++++ Document excerpt ++++
Re: St. Basil's 400AD view of the Days of proclamation

George Murphy (gmurphy@raex.com)
Tue, 17 Aug 1999 08:17:53 -0400

mortongr@flash.net wrote:
....................................
> George, I have stated them here on this forum several times over the past
> few years. They are stated on my web page. I don't know what more I could
> have done. I don't think you were paying attention.
Let's don't play the "Surely you've read ..." game. I don't read everything on
this list, or everyone's web page, & you don't read everything I've written or all the
authors I think are important.

> > Does this refers to Basil's Hexaemeron? There, in connection with Day 1,
> Basil
> >says (p.63 in the Nicene & Post-Nicene Father edition), "The first word of
> God created
> >the nature of light; it made darkness visible, dispelled gloom,
> illuminated the world,
> >and gave to all beings at the same time a sweet and gracious aspect. ...
> In an instant
> >it lighted up the whole extent of the world ...". This doesn't explicitly
> say that
> >fulfillment immediately followed command, but neither do I see any
> language suggesting a
> >delay.
>
> Basil was a Platonist and believed in the world of ideas that preceded the
> present(actualized) world:
>
> "Thus the writer who wisely tells us of the birth of the Universe does not
> fail to put these words at the head of the narrative. "In the beginning God
> created;" that is to say, in the beginning of time. Therefore, if he makes
> the world appear in the beginning, it is not a proof that its birth has
> preceded that of all other things that were made. He only wishes to tell us
> that, after the invisible and intellectual world, the visible world, the
> world of the senses, began to exist."
> St. Basil, Homily I, one can get this electronically at:
> http://ccel.wheaton.edu/fathers2/
>
> THis opens the door for a period of time PRIOR to the creation in which God
> worked to plan the universe.
>
> "5. It appears, indeed, that even before this world an order of things(1)
> existed of which our mind can form an idea, but of which we can say
> nothing, because it is too lofty a subject for men who are but beginners
> and are still babes in knowledge. The birth of the world was preceded by a
> condition of things suitable for the exercise of supernatural powers,
> outstripping the limits of time, eternal and infinite. *****The Creator and
> Demiurge of the universe perfected His works in it****, spiritual light for
> the happiness of all who love the Lord, intellectual and invisible natures,
> all the orderly arrangement(2) of pure intelligences who are beyond the
> reach of our mind and of whom we cannot even discover the names."
> St. Basil, Homily I, one can get this electronically at:
> http://ccel.wheaton.edu/fathers2/

The text is that which old-fashioned folks like myself find in _The Nicene and
Post-Nicene Fathers_, 2d series, Vol.VIII.
Yes, & I thought of getting into this in my post yesterday but was trying to
keep it brief.
++++ Collected material ++++
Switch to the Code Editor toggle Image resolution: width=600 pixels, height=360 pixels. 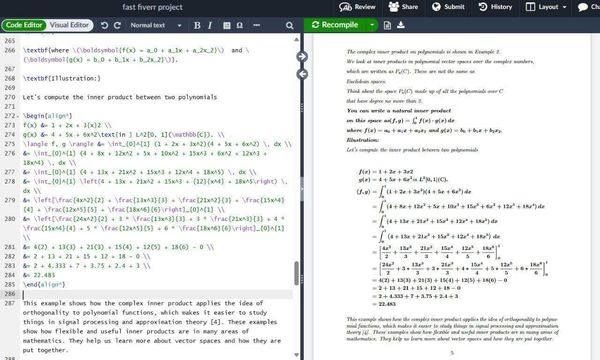(x=24, y=25)
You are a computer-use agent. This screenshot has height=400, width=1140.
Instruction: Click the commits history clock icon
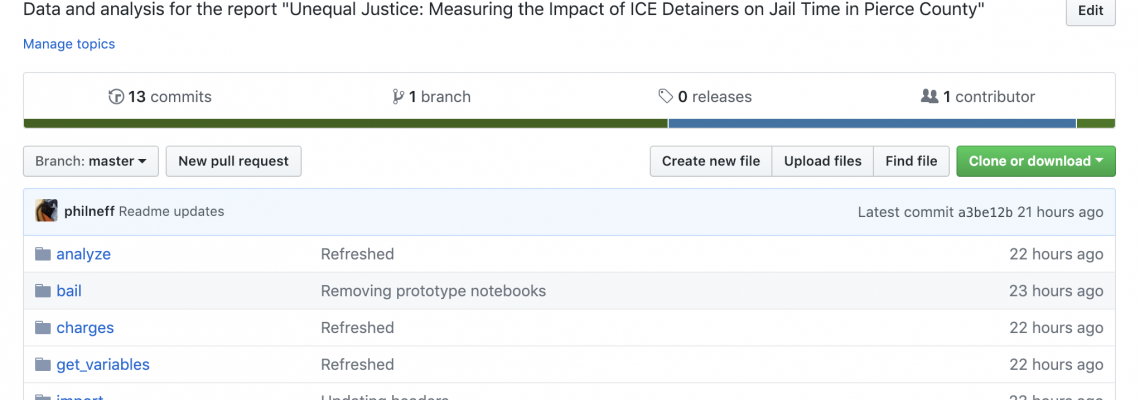coord(116,97)
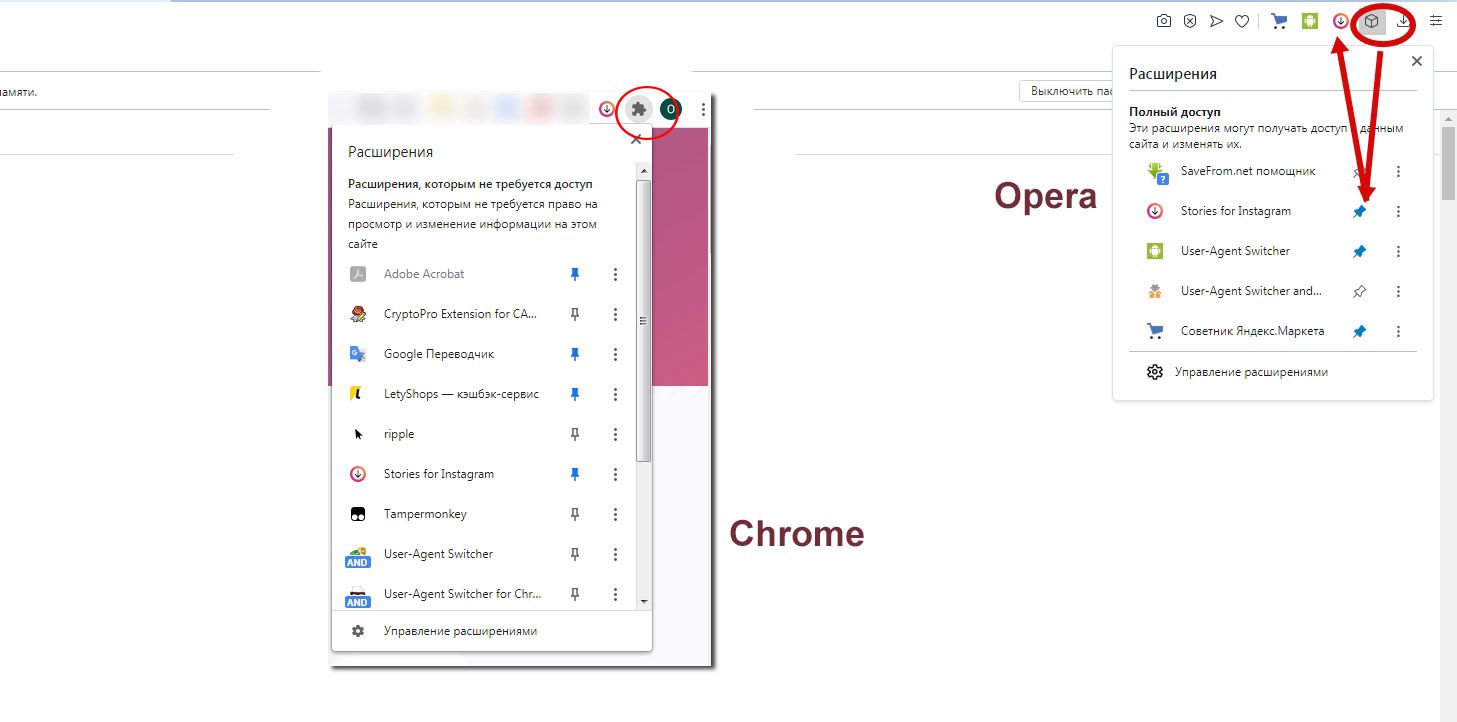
++++
• **Complete the following**
1. Write out the St. Basil post from "Tue, 17 Aug" to "were paying attention.".
2. According to the St. Basil post, which printed edition contains the text that old-fashioned folks find?

• **Written answers**
1.
Tue, 17 Aug 1999 08:17:53 -0400

mortongr@flash.net wrote:
....................................
> George, I have stated them here on this forum several times over the past
> few years. They are stated on my web page. I don't know what more I could
> have done. I don't think you were paying attention.

2. _The Nicene and Post-Nicene Fathers_, 2d series, Vol. VIII.